Pulling is easier than pushing. So pulling a client rather than pushing him or her has which of the following advantages?
- A. Reduces workload
- B. Decreases opposition from gravity
- C. Maintains stability
- D. Prevents muscle strain
Correct Answer: A
Rationale: Pulling reduces workload by working with gravity, lowering the effort needed compared to pushing against it.
Following a classic cholecystectomy resection for multiple stones, the PACU nurse observes a serosanguious drainage on the dressing. The most appropriate intervention is to:
- A. notify the physician of the drainage.
- B. change the dressing.
- C. reinforce the dressing.
- D. apply an abdominal binder.
Correct Answer: C
Rationale: Serosanguious drainage is expected at this time. The dressing should be reinforced. Changing a new postop dressing increases the risk of infection. An abdominal binder interferes with visualization of the dressing.
In managing nausea related to Morphine epidural analgesia, the nurse should administer:
- A. Indocin
- B. Codeine
- C. Motrin
- D. Compazine
Correct Answer: D
Rationale: Compazine (prochlorperazine) is an antiemetic effective for opioid-induced nausea, unlike the other options, which are analgesics or anti-inflammatories.
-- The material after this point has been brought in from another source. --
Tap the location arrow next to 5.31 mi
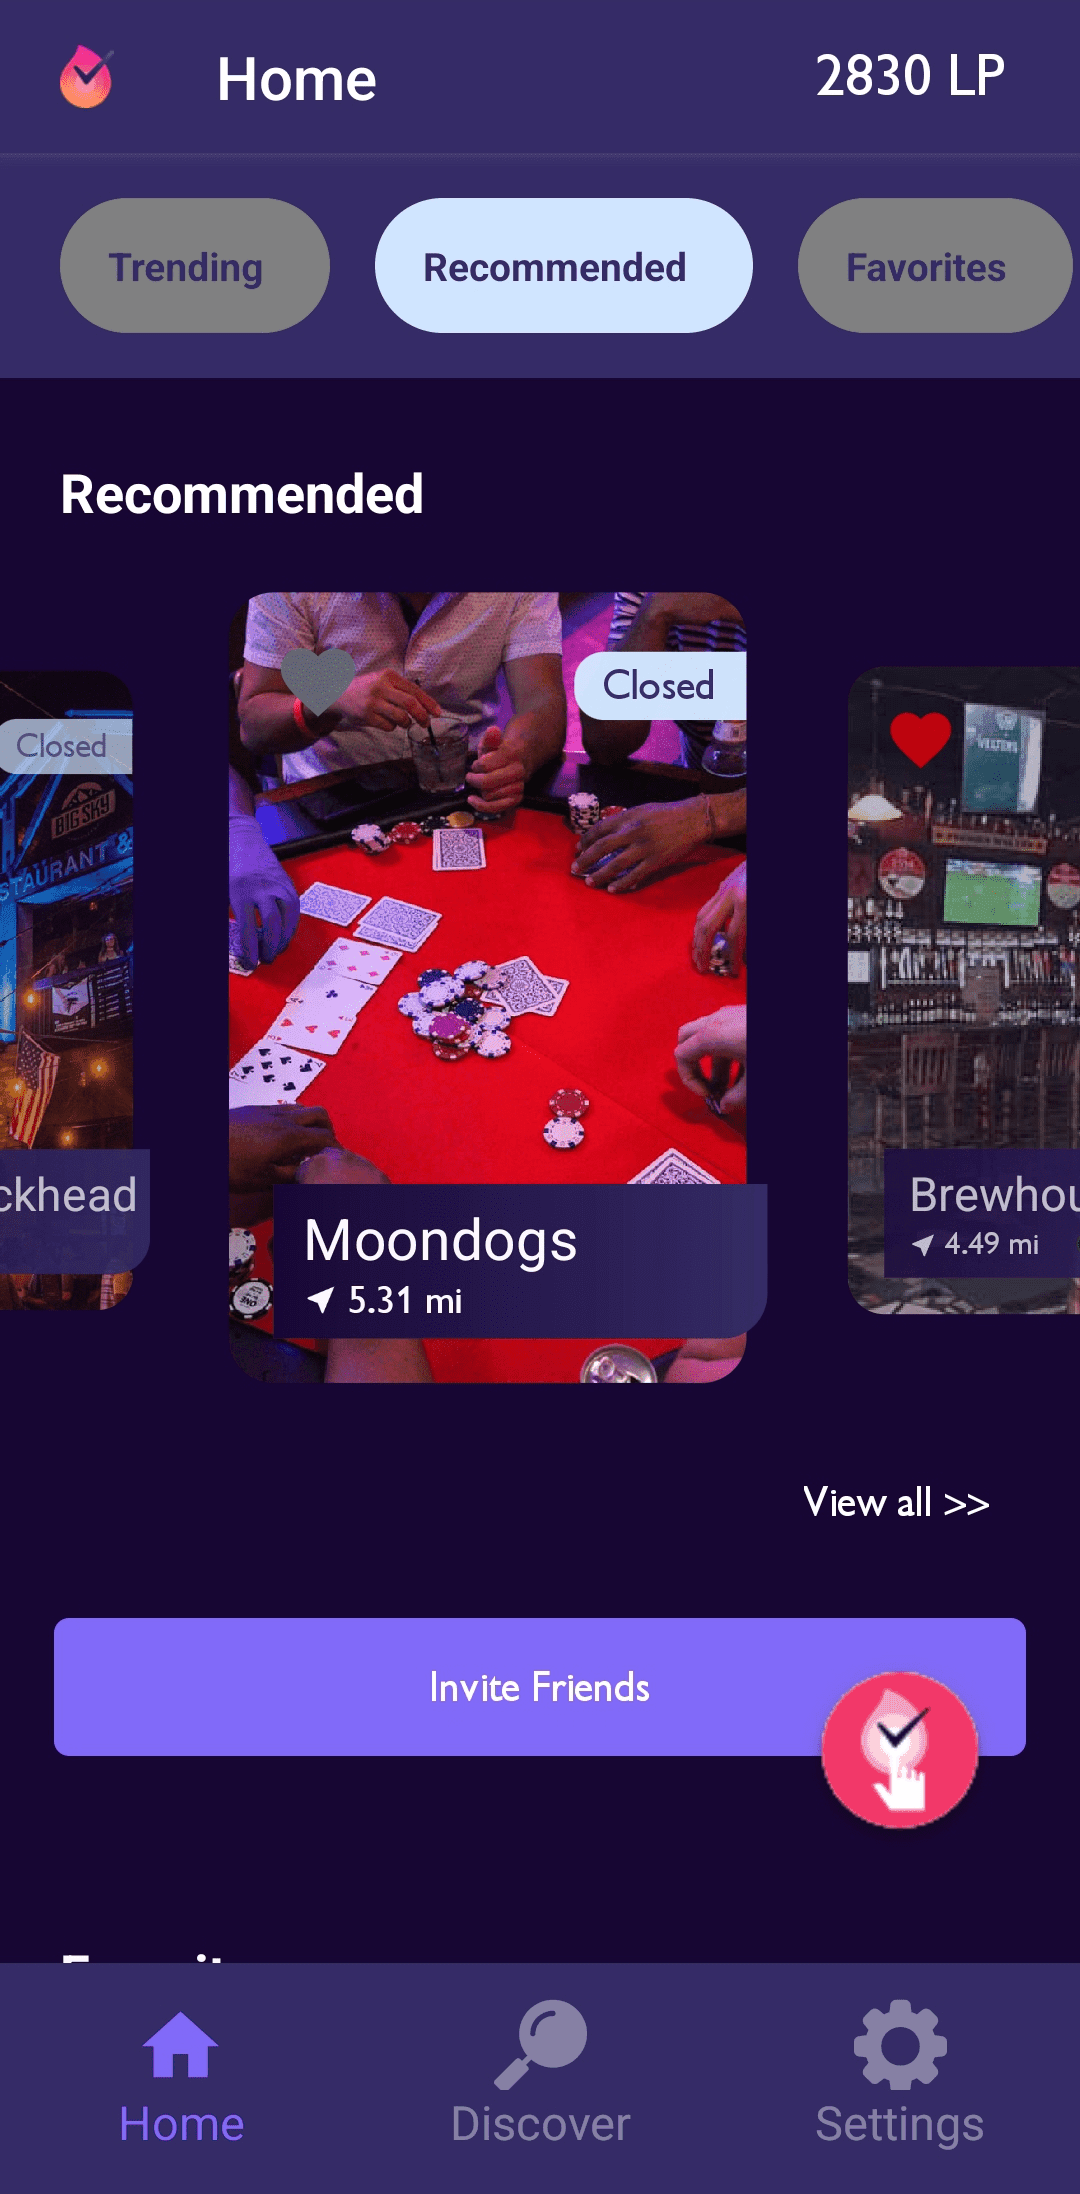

The nurse applies a warm, moist compress to the site where an IV solution has infiltrated. Which response is correct when the client asks the purpose of the compress?
- A. The application of moist heat will alter tissue sensitivity by producing numbness.
- B. The application of moist heat will decrease the metabolic needs of the involved tissues.
- C. The application of moist heat will stop the local release of histamine in the tissues.
- D. The application of moist heat will increase blood flow and accelerate tissue healing.
Correct Answer: D
Rationale: D: Warm compresses increase blood flow, promoting healing. A: Cold causes numbness. B: Heat increases metabolic needs. C: Cold reduces histamine release.